American social scientist

Timothy Durant Koschmann (born 1950) is an American social scientist who is professor emeritus of medical education at Southern Illinois University School of Medicine. His works are particularly concerned with ethnomethodological approaches in education.

He studied philosophy at the University of Missouri-Kansas City (B.A., 1968-1972), experimental psychology at the University of Wisconsin-Milwaukee (M.S., 1976-1980), and computer science at Illinois Institute of Technology (Ph.D., 1982-1987)

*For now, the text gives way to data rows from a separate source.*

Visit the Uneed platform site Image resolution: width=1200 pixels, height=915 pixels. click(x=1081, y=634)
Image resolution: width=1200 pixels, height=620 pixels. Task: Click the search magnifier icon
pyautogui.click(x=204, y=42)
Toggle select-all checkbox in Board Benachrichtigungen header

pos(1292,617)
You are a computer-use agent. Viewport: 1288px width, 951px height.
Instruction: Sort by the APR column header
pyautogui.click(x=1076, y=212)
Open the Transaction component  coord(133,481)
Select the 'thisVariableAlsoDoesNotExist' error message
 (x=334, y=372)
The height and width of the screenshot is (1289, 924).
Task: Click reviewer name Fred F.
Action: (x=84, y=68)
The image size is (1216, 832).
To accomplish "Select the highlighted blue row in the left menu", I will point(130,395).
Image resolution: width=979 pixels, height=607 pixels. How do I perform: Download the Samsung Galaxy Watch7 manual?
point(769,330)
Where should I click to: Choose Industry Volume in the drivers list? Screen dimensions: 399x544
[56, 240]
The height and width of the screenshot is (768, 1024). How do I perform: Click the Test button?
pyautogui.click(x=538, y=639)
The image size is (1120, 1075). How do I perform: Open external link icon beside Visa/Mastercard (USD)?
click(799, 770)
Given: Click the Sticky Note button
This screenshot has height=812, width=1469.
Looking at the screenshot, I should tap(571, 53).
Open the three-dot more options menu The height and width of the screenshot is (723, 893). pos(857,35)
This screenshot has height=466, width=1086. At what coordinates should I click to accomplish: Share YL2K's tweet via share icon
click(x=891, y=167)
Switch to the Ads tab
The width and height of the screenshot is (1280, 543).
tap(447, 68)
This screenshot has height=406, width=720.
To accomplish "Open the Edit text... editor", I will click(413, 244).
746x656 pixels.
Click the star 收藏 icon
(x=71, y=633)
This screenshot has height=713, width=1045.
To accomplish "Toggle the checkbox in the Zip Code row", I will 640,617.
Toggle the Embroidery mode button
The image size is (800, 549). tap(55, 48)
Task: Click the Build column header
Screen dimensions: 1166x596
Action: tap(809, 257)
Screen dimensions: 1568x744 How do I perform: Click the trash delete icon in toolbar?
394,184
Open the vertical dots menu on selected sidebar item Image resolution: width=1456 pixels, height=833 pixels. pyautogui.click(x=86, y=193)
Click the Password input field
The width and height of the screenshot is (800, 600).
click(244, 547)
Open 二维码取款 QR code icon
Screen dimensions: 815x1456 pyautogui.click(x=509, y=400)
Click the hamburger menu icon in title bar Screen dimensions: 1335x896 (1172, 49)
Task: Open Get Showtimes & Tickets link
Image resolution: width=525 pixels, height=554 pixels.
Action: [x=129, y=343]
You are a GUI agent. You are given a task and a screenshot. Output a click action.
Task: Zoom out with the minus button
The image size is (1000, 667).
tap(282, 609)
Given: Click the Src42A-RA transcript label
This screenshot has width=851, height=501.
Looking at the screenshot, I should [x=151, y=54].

He was one of the founders of the International Society of the Learning Sciences and an associate editor of The Journal of the Learning Sciences from 1999-2001.

He was the subject of a PBS documentary titled The Interaction Cowboy (2023).

== Awards ==

- Inaugural Fellow, International Society for the Learning Sciences, 2017.
- Doctorate honoris causa, Faculty of Education, Götesborgs Universitet, 2013.
- Outstanding Scholar Award, SIU School of Medicine, 2010.
- Spencer Post-Doctoral Fellow, National Academy of Education, 1993-1995.

== Selected bibliography ==

=== Books ===

- Koschmann, T. (Ed.) (2011). Theories of learning and studies of instructional practice. New York: Springer.
- Koschmann, T., Hall, R., & Miyake, N. (Eds.)(2002). CSCL 2: Carrying forward the conversation.
- Koschmann, T. (Ed.)(1996). CSCL: Theory and practice of an emerging paradigm. Mahwah, NJ: Lawrence Erlbaum.
- Koschmann, T. (1990). The Common Lisp companion. New York: John Wiley & Sons.